Read School Vouchers, Pro and Con: They Are Fair and They Are Practical by Jerome J. Hanus
The deregulation of the public school system through the widespread use of school vouchers would lead to an elementary and secondary school system that is fragmented, inefficient, and inherently unequal. Surveys show that Americans want a public school system that is safe, productive, just, and rooted in the community. There are very few Americans that want to give public funds to private schools, or to corporate-sponsored educational-management organizations, known on the stock market as "EMOs." Public dollars belong in public schools that are democratically controlled, accountable to the public, and open to all children. Vouchers are a "back to the future" educational-reform strategy more suited to the age of Dickens than to the information age.
The use of vouchers to deregulate public education is poor public policy because:
- Education is a political right and not a property right. Libertarians who argue for school vouchers generally treat education as though it were a personal or property right that belongs solely to the individual, to be discharged as he or she wishes. In effect, libertarians argue for a separation between school and community. This perspective is a deep misreading of human development and the necessity of communal living. Liberty is not a wall that separates individuals from the community, but a bridge that makes social cooperation possible. Education is a political right guaranteed by the 14th Amendment, which recognizes that the community has positive obligations to all citizens, including children.
- Educational markets do not work the way their advocates imagine. Drawing on Adam Smith's invisible-hand imagery, market advocates create the impression that markets operate in a self-correcting manner, yet the United States has the widest gap between the rich and the poor of any industrialized nation--and that gap is getting wider. Markets are power structures and, as such, are a fundamentally inappropriate way to create institutions that care for the young. A school system that assumed the characteristics of the real marketplace would inevitably cast aside the academically weak, the disadvantaged, and the handicapped as unprofitable--very likely under the label of "unteachable." Blaming the victim would be further institutionalized, where the bottom line was the ledger, not the learner.

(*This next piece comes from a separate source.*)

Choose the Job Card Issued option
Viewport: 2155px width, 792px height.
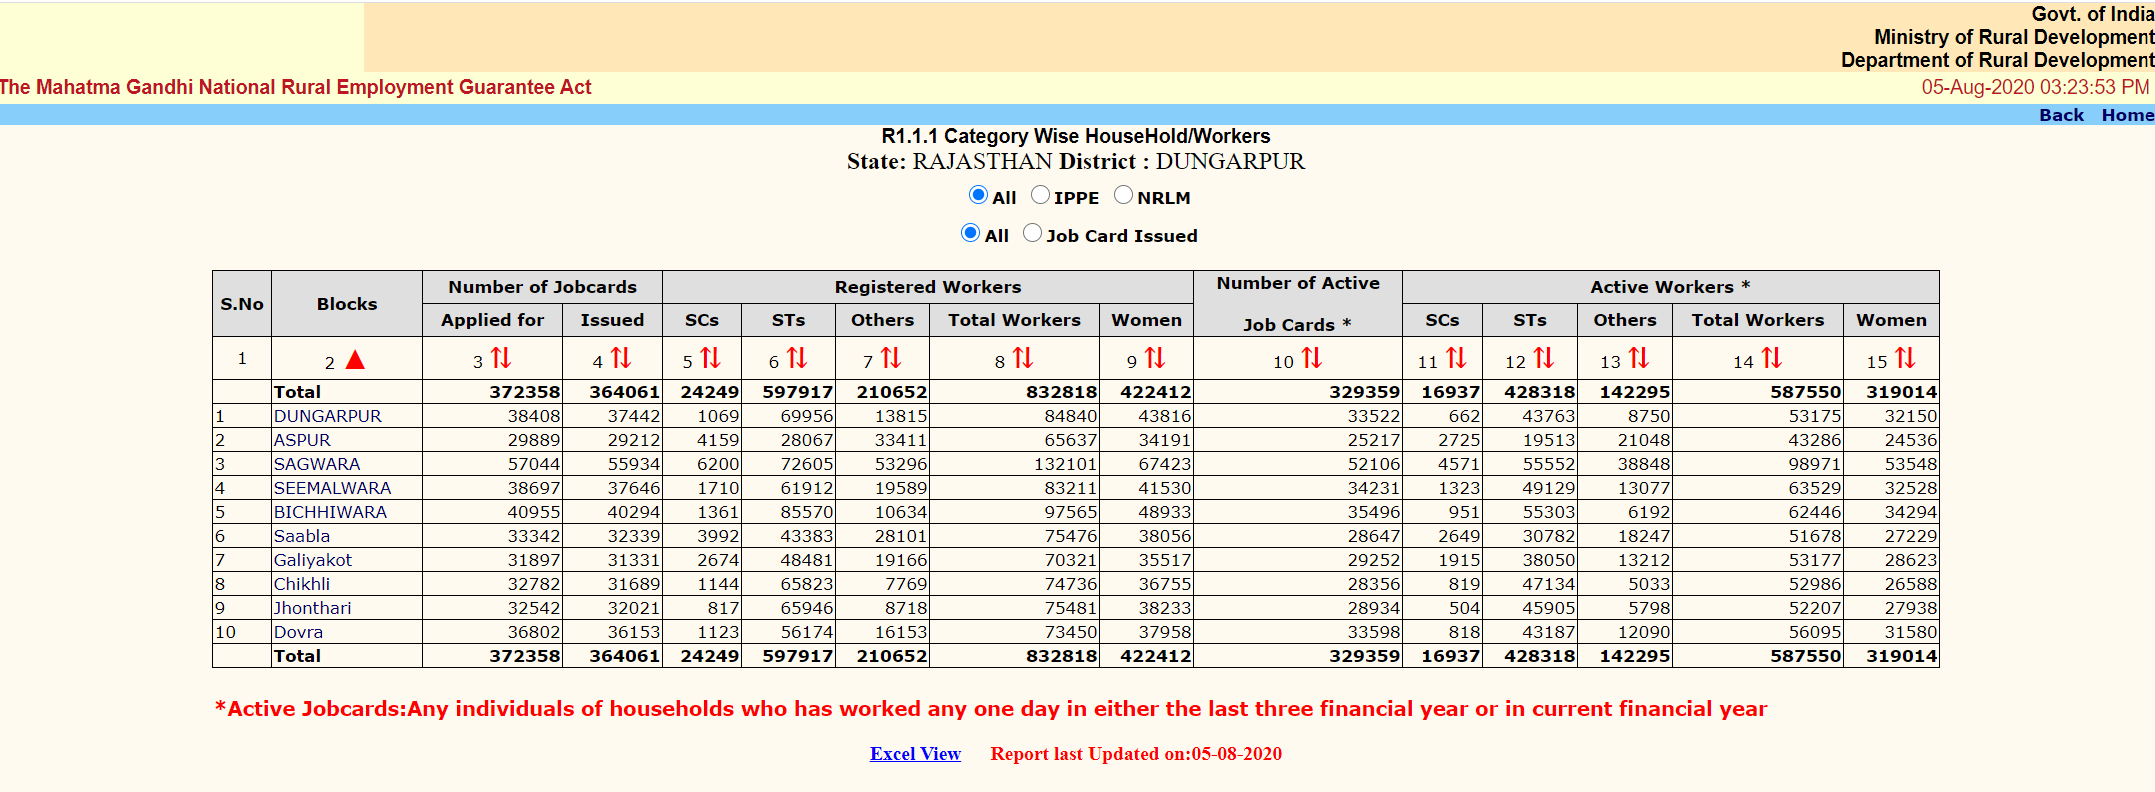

- The use of public funds to support religious organizations is unconstitutional. For more than a decade religious organizations have been attempting to secure more public dollars for their schools. In a civil society, individuals are free to pursue their own visions of paradise, but the public is not obliged to pay for these visions. The use of public funding to support religious schools would produce an uncivil society, the very thing the framers of the Constitution intelligently worked to avoid.
- There is no known relationship between deregulation and student achievement. In thinking about practical policies to improve American schools, vouchers must rank among the lowest in terms of expected effectiveness for generating greater student achievement. Compared with preschool programs, compensatory education, preparation for work, and the better preparation of teachers, the policy of school deregulation seems a very long shot, indeed. Voucher advocates produce studies that they claim prove private schools are better than public schools. This evidence is scanty at best and far too weak to support the reorganization of American public education. Questionable data are not a sound basis for good public policy.
- The use of vouchers will resegregate and restratify society. Evidence from other countries indicates that unregulated school choice leads to increased social stratification. Computer simulations that test the effect of vouchers on access to education indicate that voucher plans would not equalize educational opportunity across income groups. Voucher schemes could make an already unjust school system even more unjust.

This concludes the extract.